#### Material to process

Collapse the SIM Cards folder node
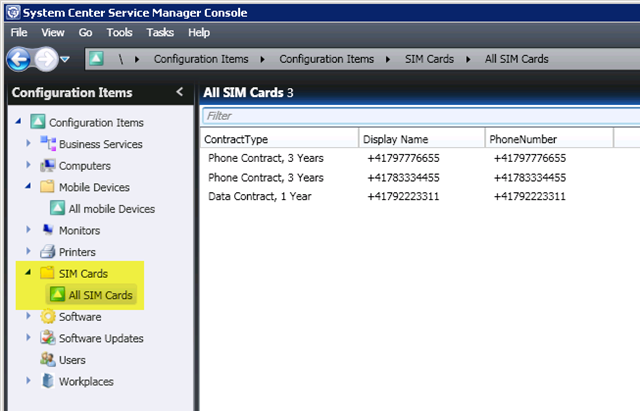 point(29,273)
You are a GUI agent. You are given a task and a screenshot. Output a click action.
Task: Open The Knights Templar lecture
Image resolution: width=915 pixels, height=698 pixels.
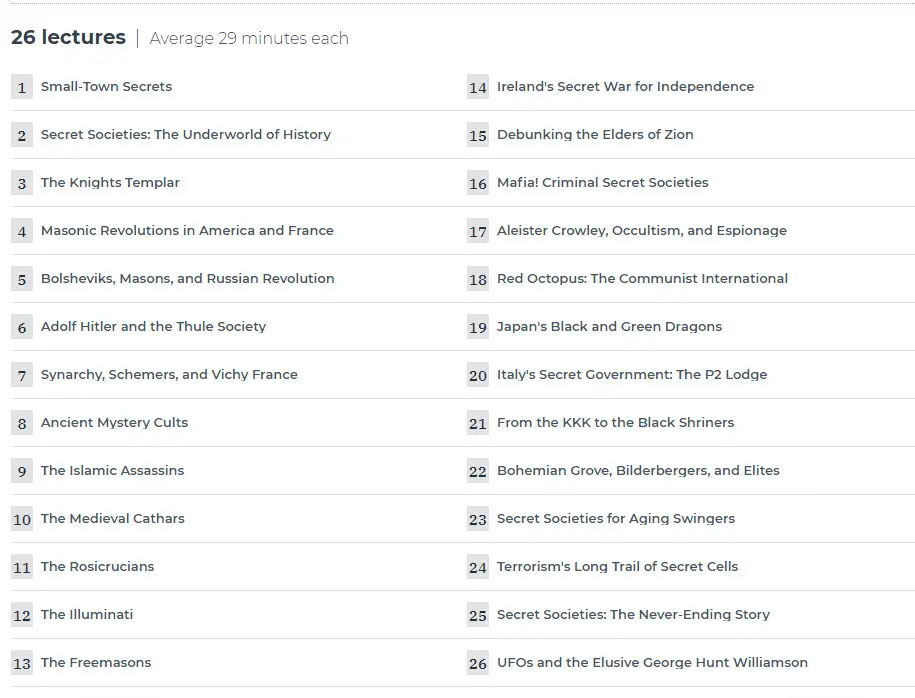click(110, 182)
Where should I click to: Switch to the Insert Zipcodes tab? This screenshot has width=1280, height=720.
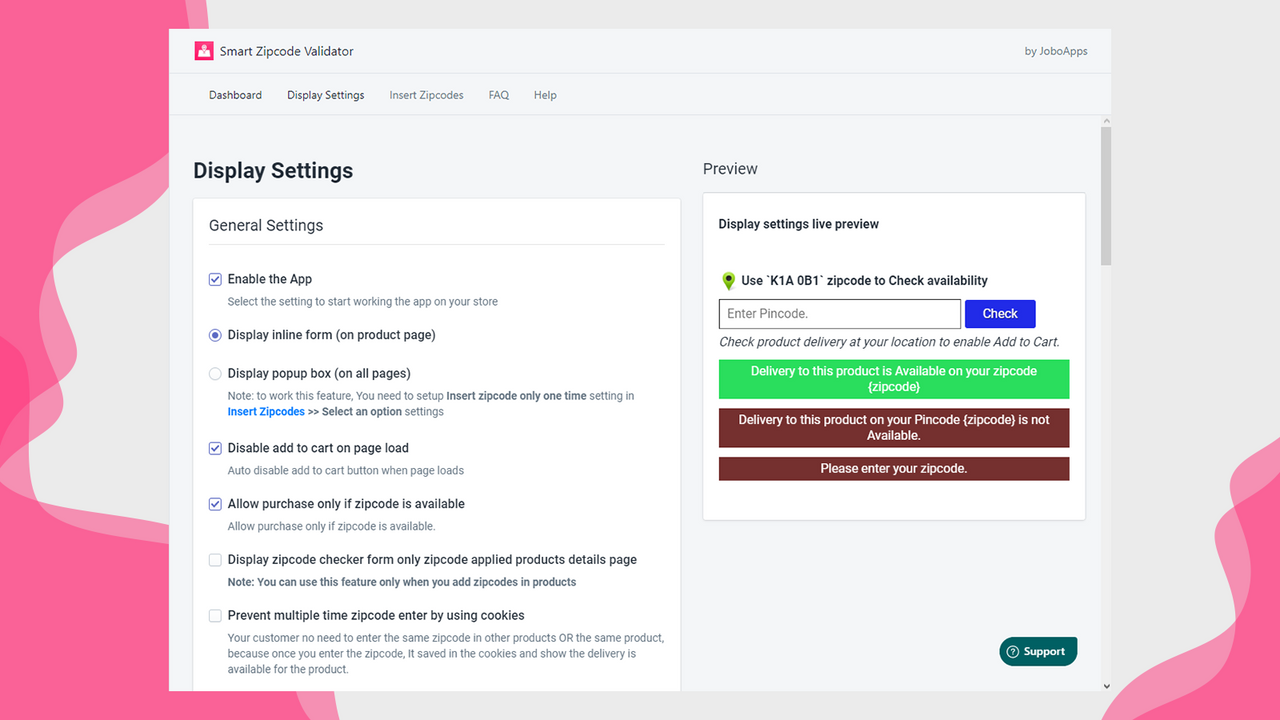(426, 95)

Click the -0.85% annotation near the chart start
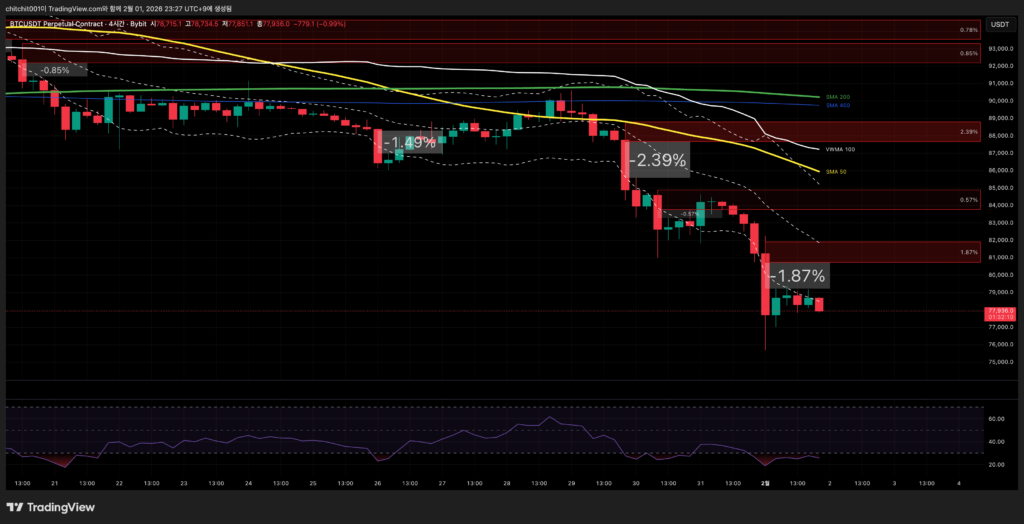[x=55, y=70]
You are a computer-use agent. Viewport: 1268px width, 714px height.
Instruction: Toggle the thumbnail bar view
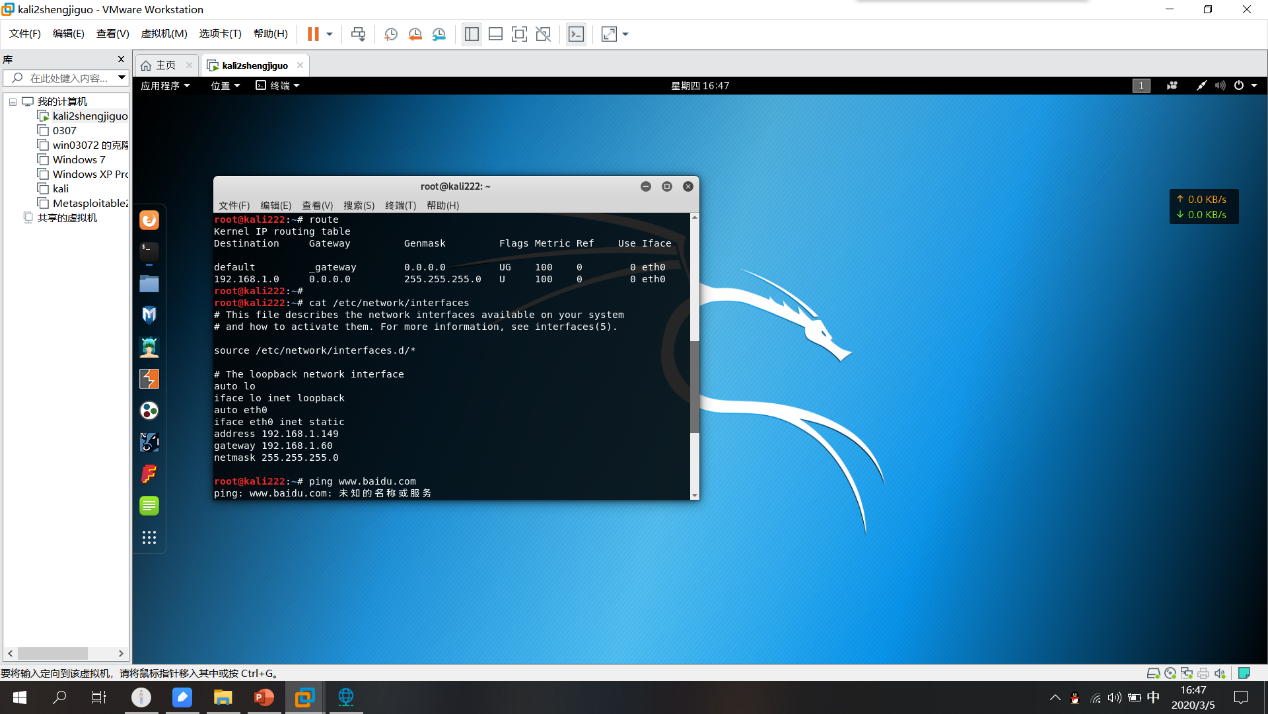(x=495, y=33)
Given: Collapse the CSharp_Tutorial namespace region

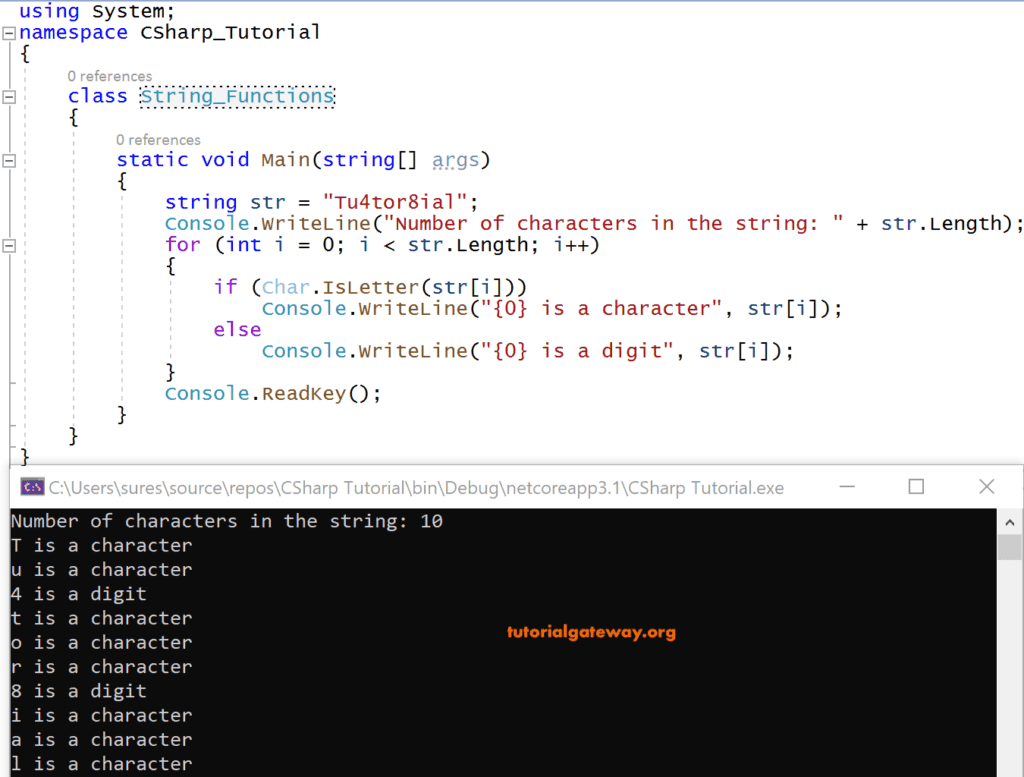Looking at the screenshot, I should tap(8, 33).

########
#### Material to process

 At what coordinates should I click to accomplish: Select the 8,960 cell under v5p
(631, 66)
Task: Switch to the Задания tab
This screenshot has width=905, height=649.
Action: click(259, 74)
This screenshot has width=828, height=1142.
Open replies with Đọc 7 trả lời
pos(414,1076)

########

▶ [Your goal]:
With pictures excluded, reproduce exactly the lines above from the one containing "Where should I" down to the one containing "You are a computer-use", those two included.

▶ [Answer section]:
Where should I click to: Switch to the Insert Zipcodes tab? This screenshot has width=1280, height=720.
(426, 95)

Click the -0.85% annotation near the chart start
[x=55, y=70]
You are a computer-use agent. Viewport: 1268px width, 714px height.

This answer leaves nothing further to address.